Zuversichtlich

Petric: Mannschaft strahlt Sicherheit aus

HAMBURG. (oh) Bevor der HSV heute Nachmittag um kurz vor fünf für das Auswärtsspiel gegen Eintracht Frankfurt in die Luft geht, müssen die Rothosen um 13:00 Uhr zum Abschlusstraining antreten. Hier wird sich dann auch entscheiden, wer morgen in der Startelf sein wird. Abgesehen von Ruud van Nistelrooy kämpfen vier Spieler um drei Positionen im offensiven Mittelfeld. Darunter auch Mladen Petric.

“Wir haben viele Spieler, die spielen müssten und zumindest spielen wollen, aber zu wenig Plätze auf dem Platz. Da wird sicherlich jemand draußen sitzen müssen. Letztes Mal war es Paolo. Mal gucken, ich bin selber auch gespannt”, verrät der kroatische Nationalspieler.

- Anzeige -


Spannend wird vor allem sein, wie sich die Hessen nach der Auftaktpleite in Hannover vor eigenem Publikum präsentieren. Mladen Petric sieht die Eintracht schon unter Zugzwang.

“Es wird ein schwieriges Spiel. Durch die Niederlage stehen die natürlich schon unter Druck, es ist für sie auch das erste Heimspiel der Saison und da wollen sie natürlich den Zuschauern was bieten.”

Heim-Coach Michael Skibbe sieht das erwartungsgemäß etwas anders: “Nein, wir stehen nicht mit dem Rücken zur Wand”, erklärt er auf der Vereinswebsite “Es ist ein wichtiges Spiel, aber wir haben Heimspiel und somit unsere Fans im Nacken, die uns anfeuern. In unserem Stadion wollen wir gewinnen und uns nicht verkriechen.”

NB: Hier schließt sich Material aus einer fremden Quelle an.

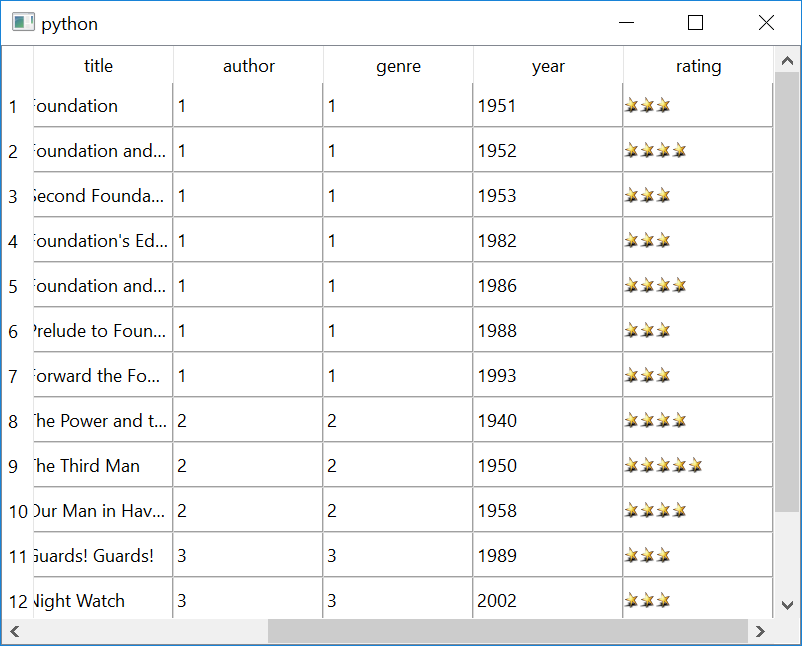Image resolution: width=802 pixels, height=646 pixels.
Task: Click the star rating for Foundation row
Action: click(x=648, y=106)
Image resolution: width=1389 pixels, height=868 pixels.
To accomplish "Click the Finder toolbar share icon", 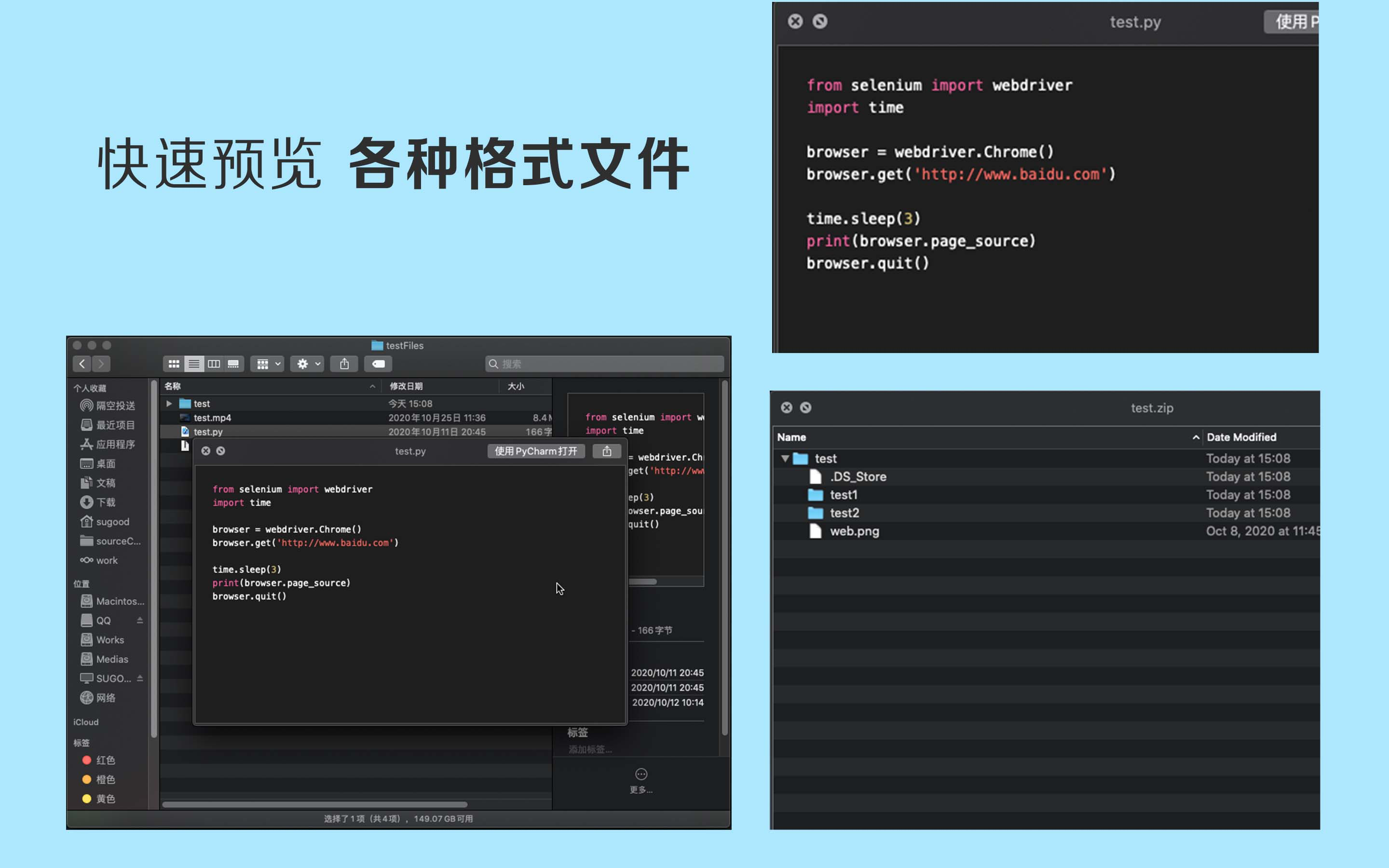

Der HSV kann mit einem gesunden Selbstbewußtsein in diese Partie gehen, denn im Spiel gegen Schalke hatten die Rothosen nicht nur drei Punkte, sondern auch an Stabilität gewonnen.

“Es war ein sehr gutes Spiel von uns gegen Schalke, da hat man schon gesehen, dass das nicht irgendwie zustande gekommen ist, sondern das wir auch sehr gut gestanden haben. Bis auf die eine Chance von Edu in der ersten Halbzeit und 1-2 Weitschüssen haben wir kaum etwas zugelassen. Auch sonst haben wir denen keine Räume geboten. Das macht mich zuversichtlich”, so Petric.

Doch die Analyse des kroatischen Nationalspielers geht noch weiter:

“Letztes Jahr haben wir noch ein bischen mehr mit Risiko nach vorne gespielt und haben auch schon in der Vorrunde sehr viele Spiele klar gewonnen, aber ich finde, dass wir da noch nicht so eine Sicherheit ausstrahlten wie jetzt gegen Schalke im ersten Spiel. Ich denke, dass wir jetzt auch klar versuchen nach vorne zu spielen und offensiven Fußball zu spielen, der aber immer eine gewisse Absicherung hat.”

Die Frankfurter wollen genau das verhindern. Sie werden sich mit aller Macht dagegenstemmen, dass der HSV es schafft, sich offensiv zu entfalten. Müssen sich die Hamburger morgen eine Abwehrschlacht einstellen? David Jarolim erwartet tiefstehende Hessen, die auf Kontersituationen setzen.

“Ich denke nicht, dass sie nur abwarten und auf Konter spielen werden, das hat die Vergangenheit gezeigt. Sie haben schon eine ziemlich gute Mannschaft zusammen, mit der man zuhause nicht einfach abwarten kann, sondern auch den Menschen etwas bieten muss, sonst werden die unruhig.”